_Texto extraído_:
'''

POLITICA: PABLO PORTALUPPI

Somos lo que votamos

Mucho se ha hablado, en estos últimos años, sobre la fragmentación social, los odios y el enfrentamiento casi irreconciliable entre artistas e intelectuales...

14 de Marzo de 2014
Mucho se ha hablado, en estos últimos años, sobre la fragmentación social, los odios y el enfrentamiento casi irreconciliable entre artistas e intelectuales; entre aquellos que adhieren a la causa K y los que no. 'La grieta', al decir de Jorge Lanata. Pero poco se ha indagado al respecto. Abusamos de la comparación entre el proceso K y los ejemplos de Michelle Bachelet en Chile, Dilma Rouseff en Brasil, José 'Pepe' Mugica en Uruguay... y hasta con la Bolivia de Evo Morales. Y antes de los nombrados, por qué no incluir en esa lista José Inazio Lula Da Silva, Tabaré Vázquez, o Santos, en Brasil, Uruguay, y Colombia respectivamente. Seguramente, más de una vez nos hemos preguntado por que nosotros tenemos un Kirchner y ellos a los ya citados presidentes y expresidentes. La respuesta tal vez sea más sencilla de lo que creemos.
 
Los Kirchner arribaron al poder producto de una carambola electoral, de la gran crisis de principios de siglo, y de la fuerte demanda social sobre la autoridad presidencial, luego del estrepitoso fracaso de la Alianza, sobre el cual también nosotros -como sociedad- nos cabe responsabilidad. En un país eminentemente presidencialista como el nuestro, con una extendida historia de inestabilidades políticas y económicas, necesitamos que un jefe de Estado que nos rete, nos muestre el camino a tomar y nos lleve de las narices. Néstor Kirchner fue unos de los tantos caudillos provinciales que manejaban sus comarcas como una estancia, donde él y su familia son los patrones: aquellos que se atreven a contradecirlos, son desterrados y mandados al 'freezer'. La prensa es toda oficialista, como también lo es la justicia. Se trata de provincias plagadas de empleados públicos, es decir, empleados 'directos' del 'patrón-gobernador'. Sobran ejemplos: los Rodríguez Saá en San Luis, los Sapag en Neuquén, Insfrán en Formosa, Gioja en San Juan, los Zamora en Santiago del Estero (antes, los Juárez), Alperovich en Tucumán, etc. Se afirma que, en la Argentina, la única forma de que lo respeten a uno es ésta, porque aquí no es Suiza. Brasil, Chile y Colombia tampoco lo son. Y no es casual que todos los nombrados, a excepción de Sapaag, son peronistas. Y estos ejemplos se extienden a los intendentes del conurbano, aquellos 'minigobernadores', como lo pondría Jorge Asís.

'''

_Tareas a realizar_:
A: Resume en dos oraciones el artículo «Somos lo que votamos».
B: Prolonga el artículo «Somos lo que votamos» a partir de su última oración.

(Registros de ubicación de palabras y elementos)
'''

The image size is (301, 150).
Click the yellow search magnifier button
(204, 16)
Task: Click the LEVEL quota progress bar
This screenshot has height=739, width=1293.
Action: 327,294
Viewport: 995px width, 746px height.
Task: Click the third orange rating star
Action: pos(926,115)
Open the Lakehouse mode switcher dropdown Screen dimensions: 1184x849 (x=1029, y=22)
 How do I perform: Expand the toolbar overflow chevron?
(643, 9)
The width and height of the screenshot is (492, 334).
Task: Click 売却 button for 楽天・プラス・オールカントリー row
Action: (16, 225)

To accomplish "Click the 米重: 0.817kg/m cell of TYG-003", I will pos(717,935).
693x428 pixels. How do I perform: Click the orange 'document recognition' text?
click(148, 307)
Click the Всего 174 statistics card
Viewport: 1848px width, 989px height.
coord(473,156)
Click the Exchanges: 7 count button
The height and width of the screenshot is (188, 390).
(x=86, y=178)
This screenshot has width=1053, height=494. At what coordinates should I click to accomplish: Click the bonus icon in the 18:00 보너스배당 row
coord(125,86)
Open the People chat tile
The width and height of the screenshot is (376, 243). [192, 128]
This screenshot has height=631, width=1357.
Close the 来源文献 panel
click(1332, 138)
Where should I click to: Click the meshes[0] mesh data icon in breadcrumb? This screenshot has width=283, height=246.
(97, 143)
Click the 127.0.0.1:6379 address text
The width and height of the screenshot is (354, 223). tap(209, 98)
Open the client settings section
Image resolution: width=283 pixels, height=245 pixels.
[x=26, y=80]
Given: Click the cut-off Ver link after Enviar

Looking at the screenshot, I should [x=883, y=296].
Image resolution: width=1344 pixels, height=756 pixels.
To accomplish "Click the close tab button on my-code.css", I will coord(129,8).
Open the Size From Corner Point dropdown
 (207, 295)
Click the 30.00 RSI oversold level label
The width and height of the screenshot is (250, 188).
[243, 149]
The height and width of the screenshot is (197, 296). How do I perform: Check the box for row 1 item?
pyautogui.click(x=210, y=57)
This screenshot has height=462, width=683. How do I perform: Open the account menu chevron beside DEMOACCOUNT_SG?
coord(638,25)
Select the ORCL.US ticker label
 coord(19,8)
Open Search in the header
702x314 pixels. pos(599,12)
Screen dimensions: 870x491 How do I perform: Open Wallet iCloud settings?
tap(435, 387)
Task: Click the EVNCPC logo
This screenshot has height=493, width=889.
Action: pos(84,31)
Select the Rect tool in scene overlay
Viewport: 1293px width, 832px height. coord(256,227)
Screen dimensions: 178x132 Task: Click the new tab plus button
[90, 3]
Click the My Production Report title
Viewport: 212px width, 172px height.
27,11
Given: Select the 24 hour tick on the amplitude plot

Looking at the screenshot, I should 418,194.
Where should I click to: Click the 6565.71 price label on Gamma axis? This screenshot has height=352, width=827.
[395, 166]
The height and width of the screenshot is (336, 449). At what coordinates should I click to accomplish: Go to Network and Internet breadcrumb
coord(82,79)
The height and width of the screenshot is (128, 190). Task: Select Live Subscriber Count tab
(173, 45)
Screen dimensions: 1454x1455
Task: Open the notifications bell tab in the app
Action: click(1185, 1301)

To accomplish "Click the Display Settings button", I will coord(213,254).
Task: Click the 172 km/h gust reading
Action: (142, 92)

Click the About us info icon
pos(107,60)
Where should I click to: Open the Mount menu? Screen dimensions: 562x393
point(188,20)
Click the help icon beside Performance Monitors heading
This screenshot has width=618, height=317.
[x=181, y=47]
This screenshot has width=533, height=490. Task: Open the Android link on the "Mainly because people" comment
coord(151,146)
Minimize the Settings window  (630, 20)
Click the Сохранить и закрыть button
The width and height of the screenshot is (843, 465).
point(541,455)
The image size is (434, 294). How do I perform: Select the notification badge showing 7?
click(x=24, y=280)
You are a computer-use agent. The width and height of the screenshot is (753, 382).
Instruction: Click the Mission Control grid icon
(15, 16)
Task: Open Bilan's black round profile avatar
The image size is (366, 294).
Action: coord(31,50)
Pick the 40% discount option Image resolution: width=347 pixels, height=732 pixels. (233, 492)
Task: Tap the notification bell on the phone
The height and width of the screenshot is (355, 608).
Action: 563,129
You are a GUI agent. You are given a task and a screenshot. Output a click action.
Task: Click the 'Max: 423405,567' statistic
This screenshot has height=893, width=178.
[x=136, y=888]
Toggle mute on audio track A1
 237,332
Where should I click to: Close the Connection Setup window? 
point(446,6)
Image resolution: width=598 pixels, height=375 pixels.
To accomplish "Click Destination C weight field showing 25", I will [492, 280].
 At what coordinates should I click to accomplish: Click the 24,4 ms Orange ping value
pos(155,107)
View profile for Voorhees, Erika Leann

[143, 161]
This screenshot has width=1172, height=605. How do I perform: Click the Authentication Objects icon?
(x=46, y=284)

'''

_Respuestas a tareas_:
A: El artículo señala que se ha hablado mucho, pero indagado poco, sobre la fragmentación entre quienes adhieren a la causa K y quienes no, y plantea por qué nosotros tenemos un Kirchner mientras países como Chile, Brasil o Uruguay tienen a otros presidentes. Sostiene que los Kirchner llegaron al poder por una carambola electoral tras la gran crisis de principios de siglo, y que Néstor Kirchner fue uno de tantos caudillos provinciales que manejaban su provincia como una estancia, con la prensa y la justicia oficialistas.

B:
 
Lula, Bachelet y compañía seguramente tendrán sus defectos y sus países no seran el lecho de rosas que muchos pintan desde esta latitud pero, indudablemente, sus ejemplos y gestiones pueden ser caracterizados como claramente superiores frente al caso argentino. Desde que se fue el fallecido dictador Augusto Pinochet del poder en Chile, gran parte de esos años fueron gobernados por una amplia alianza de centroizquierda. En nuestro país, un ejemplo similar duró por apenas dos años (en rigor, uno solo -cuando Carlos Chacho Alvarez renunció a la Vicepresidencia de la Nación). Colombia fue azotada por la violencia de los cárteles de la droga, en especial el de Medellín -y el protagonismo Pablo Escobar; hoy, esa nación ha superado el PBI de la Argentina y el accionar de las organizaciones de tráfico de narcóticos ha sido reducido notablemente; aquí, el narco avanza peligrosamente, y cada vez más. Bolivia y Uruguay colocan deuda con un interés tres veces menor al que nosotros pagamos por la expropiación de Repsol. Y Brasil, cuyas exportaciones eran inferiores en volumen años atrás -y en comparación a las argentinas- tiene hoy para exhibirse dentro de una de las diez más grandes del planeta. Dejemos de lado por un instante los nombres propios: ¿es esto producto de la casualidad y la mala suerte?
 
Acaso podría decirse que Kirchner fue la síntesis perfecta del 'ser argentino', como antes lo fuera Carlos Menem: simpáticos, 'caraduras', pícaros, negociadores, 'bicicleteros'. Detrás de esas máscaras, se ocultaban seres descaradamente ambiciosos, hombres cuyas cuentas bancarias rebalsaban de millones de dólares -confeccionado negocios ilícitos con nuestro dinero, esto es, el del Estado Nacional. No exhibían prurito a la hora de sentarse a la mesa con Dios o con el Diablo. Quizás haya llegado la hora de mirarnos al espejo y asumir que ellos representaban lo que la mayoría de nosotros quiere ser.

El problema es que, cuando caen las máscaras y descubrimos la verdad, nos indignamos e insultamos en alguna cola de banco o en una mesa de café, y luego, en la siguiente elección presidencial, inventamos algo peor de lo anterior. Cristina, que siempre pretendió mirarse en el espejo de Alemania (tal vez hubiese sido más realista fijarse en Australia o Canada), terminó aplaudiendo su propio reflejo en el espejo deformado de Venezuela. Siempre soñó ser una perseguida política o haber vivido alguna tragedia personal, como el uruguayo Mujica, quien estuviera preso durante la dictadura uruguaya; o Bachelet, a cuyo padre ultimó la dictadura de Pinochet; o Rousseff, quien militara en la guerrilla brasileña. Pero nuestra Cristina, no. Solo se trató de una 'nena bien' que huyó al sur con su ahora difunto marido, para hacer plata con su estudio jurídico, ejecutando las hipotecas de aquellos que no podían pagarla -remítase el lector a la circular 1050, diseñada por el entonces Ministro de Economia de Jorge Rafael Videla, José Alfredo Martínez de Hoz. La tragedia de Cristina Fernández remite allí: al no haber sido lo que hoy hubiera deseado ser. Y no existe peor nostalgia que añorar aquello que jamás sucedió.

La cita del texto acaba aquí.